---- Supplied information

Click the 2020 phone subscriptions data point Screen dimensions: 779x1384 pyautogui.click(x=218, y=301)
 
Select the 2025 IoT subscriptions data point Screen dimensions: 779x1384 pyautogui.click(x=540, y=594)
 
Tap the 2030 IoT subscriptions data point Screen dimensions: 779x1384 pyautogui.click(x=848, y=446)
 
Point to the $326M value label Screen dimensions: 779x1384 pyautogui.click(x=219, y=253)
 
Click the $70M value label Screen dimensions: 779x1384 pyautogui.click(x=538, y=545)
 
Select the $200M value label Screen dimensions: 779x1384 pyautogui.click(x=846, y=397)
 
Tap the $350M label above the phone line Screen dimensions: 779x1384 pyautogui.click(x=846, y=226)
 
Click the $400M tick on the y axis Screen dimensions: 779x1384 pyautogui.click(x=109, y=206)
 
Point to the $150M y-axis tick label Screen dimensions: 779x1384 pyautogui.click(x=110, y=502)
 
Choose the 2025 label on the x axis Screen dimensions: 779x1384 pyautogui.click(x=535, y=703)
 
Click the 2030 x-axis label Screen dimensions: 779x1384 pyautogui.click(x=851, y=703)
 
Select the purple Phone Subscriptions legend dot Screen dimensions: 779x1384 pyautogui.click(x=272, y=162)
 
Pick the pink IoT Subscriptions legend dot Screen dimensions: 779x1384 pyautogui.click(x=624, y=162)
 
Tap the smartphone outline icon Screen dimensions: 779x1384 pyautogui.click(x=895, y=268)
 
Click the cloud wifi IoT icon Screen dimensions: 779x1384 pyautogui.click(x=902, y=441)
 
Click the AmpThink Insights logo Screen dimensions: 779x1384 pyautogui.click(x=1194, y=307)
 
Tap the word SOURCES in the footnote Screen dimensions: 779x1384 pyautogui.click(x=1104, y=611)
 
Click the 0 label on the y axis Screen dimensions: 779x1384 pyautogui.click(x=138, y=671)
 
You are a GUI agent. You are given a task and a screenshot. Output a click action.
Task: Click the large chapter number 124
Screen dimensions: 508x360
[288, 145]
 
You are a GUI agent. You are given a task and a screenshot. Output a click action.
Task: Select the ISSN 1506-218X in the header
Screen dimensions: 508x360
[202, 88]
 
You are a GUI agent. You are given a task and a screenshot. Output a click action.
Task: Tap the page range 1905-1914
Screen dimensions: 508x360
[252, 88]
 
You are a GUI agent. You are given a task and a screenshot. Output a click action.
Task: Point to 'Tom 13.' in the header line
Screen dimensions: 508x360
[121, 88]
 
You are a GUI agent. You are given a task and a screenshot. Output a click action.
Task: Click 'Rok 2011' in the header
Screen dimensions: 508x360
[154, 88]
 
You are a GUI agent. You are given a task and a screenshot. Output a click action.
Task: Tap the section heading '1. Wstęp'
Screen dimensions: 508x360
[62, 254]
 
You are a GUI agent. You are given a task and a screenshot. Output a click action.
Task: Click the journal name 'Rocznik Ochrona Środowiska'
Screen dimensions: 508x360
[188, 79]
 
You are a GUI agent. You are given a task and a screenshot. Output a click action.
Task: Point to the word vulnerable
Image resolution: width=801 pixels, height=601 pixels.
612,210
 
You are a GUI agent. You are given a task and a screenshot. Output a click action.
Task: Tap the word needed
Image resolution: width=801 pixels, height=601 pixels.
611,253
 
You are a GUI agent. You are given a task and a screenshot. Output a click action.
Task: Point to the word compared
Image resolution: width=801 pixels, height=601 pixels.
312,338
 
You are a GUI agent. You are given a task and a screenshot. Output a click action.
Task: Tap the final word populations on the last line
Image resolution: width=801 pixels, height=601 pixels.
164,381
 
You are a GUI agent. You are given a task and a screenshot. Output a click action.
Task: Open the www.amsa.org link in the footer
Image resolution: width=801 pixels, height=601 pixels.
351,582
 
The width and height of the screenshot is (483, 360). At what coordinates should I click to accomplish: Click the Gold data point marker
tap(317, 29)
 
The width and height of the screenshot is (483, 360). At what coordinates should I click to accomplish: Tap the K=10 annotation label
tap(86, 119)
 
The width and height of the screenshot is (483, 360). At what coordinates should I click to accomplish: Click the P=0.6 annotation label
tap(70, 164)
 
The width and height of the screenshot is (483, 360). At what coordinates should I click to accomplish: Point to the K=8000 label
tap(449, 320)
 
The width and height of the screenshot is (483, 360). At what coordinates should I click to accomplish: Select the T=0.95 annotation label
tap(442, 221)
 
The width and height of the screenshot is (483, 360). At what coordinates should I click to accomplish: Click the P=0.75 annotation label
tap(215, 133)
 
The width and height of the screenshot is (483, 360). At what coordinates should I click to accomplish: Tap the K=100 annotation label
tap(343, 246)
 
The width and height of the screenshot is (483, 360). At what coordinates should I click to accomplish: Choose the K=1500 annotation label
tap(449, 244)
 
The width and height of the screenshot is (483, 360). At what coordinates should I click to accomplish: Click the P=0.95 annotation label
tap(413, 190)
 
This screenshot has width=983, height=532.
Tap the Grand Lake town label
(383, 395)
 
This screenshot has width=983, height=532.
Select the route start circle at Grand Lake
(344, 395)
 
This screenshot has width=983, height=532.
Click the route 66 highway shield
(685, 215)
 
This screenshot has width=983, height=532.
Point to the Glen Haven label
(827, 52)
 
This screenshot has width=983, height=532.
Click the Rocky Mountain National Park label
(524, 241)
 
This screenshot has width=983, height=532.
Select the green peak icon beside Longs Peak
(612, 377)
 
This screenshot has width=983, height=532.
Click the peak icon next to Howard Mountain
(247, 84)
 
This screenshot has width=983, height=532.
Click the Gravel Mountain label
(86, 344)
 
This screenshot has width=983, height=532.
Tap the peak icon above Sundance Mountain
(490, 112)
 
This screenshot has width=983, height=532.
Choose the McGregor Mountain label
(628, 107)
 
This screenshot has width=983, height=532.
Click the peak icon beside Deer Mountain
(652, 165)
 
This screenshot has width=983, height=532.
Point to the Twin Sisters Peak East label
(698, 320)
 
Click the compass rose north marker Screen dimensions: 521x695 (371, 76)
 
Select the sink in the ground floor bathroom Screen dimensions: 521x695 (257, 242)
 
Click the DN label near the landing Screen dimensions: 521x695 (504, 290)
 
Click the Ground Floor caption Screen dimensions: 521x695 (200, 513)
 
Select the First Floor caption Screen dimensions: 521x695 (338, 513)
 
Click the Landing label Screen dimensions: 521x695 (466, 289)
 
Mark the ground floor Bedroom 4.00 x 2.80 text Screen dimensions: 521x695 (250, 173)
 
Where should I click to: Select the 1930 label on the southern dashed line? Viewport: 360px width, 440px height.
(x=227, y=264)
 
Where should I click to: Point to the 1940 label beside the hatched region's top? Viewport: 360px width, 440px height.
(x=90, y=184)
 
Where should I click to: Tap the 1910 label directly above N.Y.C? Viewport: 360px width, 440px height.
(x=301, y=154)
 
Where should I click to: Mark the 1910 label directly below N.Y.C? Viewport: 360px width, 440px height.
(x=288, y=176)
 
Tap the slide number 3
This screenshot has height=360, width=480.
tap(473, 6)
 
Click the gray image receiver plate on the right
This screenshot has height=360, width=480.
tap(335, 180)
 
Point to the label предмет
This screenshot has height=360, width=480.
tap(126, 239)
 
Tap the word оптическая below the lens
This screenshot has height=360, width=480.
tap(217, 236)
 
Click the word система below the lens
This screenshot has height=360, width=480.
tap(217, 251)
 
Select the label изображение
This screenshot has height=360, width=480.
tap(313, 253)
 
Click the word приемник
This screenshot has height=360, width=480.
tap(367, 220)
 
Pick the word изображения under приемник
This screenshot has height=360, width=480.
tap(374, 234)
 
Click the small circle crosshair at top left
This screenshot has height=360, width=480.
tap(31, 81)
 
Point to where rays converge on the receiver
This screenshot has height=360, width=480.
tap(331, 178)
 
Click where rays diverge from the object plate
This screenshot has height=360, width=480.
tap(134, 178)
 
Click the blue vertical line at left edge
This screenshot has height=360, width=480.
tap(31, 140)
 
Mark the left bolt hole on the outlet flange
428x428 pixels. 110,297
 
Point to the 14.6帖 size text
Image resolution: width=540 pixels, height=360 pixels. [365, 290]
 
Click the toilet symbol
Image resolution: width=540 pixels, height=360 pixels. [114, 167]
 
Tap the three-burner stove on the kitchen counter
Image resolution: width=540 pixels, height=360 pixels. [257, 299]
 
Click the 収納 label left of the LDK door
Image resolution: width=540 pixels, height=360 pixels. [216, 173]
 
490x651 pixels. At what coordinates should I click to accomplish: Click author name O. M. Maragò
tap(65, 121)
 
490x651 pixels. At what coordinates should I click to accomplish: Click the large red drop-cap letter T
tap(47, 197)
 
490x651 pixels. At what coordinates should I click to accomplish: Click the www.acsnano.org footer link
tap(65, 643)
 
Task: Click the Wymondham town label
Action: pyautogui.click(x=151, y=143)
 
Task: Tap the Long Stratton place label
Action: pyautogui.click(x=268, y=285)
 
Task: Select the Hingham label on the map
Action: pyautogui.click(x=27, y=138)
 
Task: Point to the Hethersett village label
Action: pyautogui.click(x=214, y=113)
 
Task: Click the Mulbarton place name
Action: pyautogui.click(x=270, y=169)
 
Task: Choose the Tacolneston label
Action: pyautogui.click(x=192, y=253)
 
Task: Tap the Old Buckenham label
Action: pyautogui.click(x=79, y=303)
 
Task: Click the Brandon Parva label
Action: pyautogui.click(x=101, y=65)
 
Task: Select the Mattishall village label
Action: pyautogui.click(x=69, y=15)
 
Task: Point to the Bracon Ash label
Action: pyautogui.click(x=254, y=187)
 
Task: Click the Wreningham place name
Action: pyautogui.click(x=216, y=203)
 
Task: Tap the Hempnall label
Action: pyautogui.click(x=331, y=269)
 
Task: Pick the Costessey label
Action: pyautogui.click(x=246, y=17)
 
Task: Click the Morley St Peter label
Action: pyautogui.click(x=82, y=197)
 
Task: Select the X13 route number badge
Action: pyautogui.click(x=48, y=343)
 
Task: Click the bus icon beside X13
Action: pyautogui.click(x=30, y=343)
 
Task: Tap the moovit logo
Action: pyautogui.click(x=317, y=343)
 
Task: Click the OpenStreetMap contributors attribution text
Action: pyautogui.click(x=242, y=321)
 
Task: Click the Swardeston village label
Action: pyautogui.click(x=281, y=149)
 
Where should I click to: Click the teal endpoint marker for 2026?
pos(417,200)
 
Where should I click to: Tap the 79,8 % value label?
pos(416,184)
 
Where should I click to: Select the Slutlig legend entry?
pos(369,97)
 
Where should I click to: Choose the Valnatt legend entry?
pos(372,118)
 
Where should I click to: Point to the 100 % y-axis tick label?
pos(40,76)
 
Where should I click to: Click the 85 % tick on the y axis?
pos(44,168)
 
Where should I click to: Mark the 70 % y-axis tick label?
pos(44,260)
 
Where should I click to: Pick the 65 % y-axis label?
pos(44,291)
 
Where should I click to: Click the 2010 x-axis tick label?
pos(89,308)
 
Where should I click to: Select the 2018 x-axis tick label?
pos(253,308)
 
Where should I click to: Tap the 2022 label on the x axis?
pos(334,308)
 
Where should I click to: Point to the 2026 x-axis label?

--------

From the data above, pull out the lines beginning with the one containing "Task: Tap the Old Buckenham label" and ending with the one containing "Action: pyautogui.click(x=254, y=187)", and reproduce them verbatim.

Task: Tap the Old Buckenham label
Action: pyautogui.click(x=79, y=303)
 
Task: Click the Brandon Parva label
Action: pyautogui.click(x=101, y=65)
 
Task: Select the Mattishall village label
Action: pyautogui.click(x=69, y=15)
 
Task: Point to the Bracon Ash label
Action: pyautogui.click(x=254, y=187)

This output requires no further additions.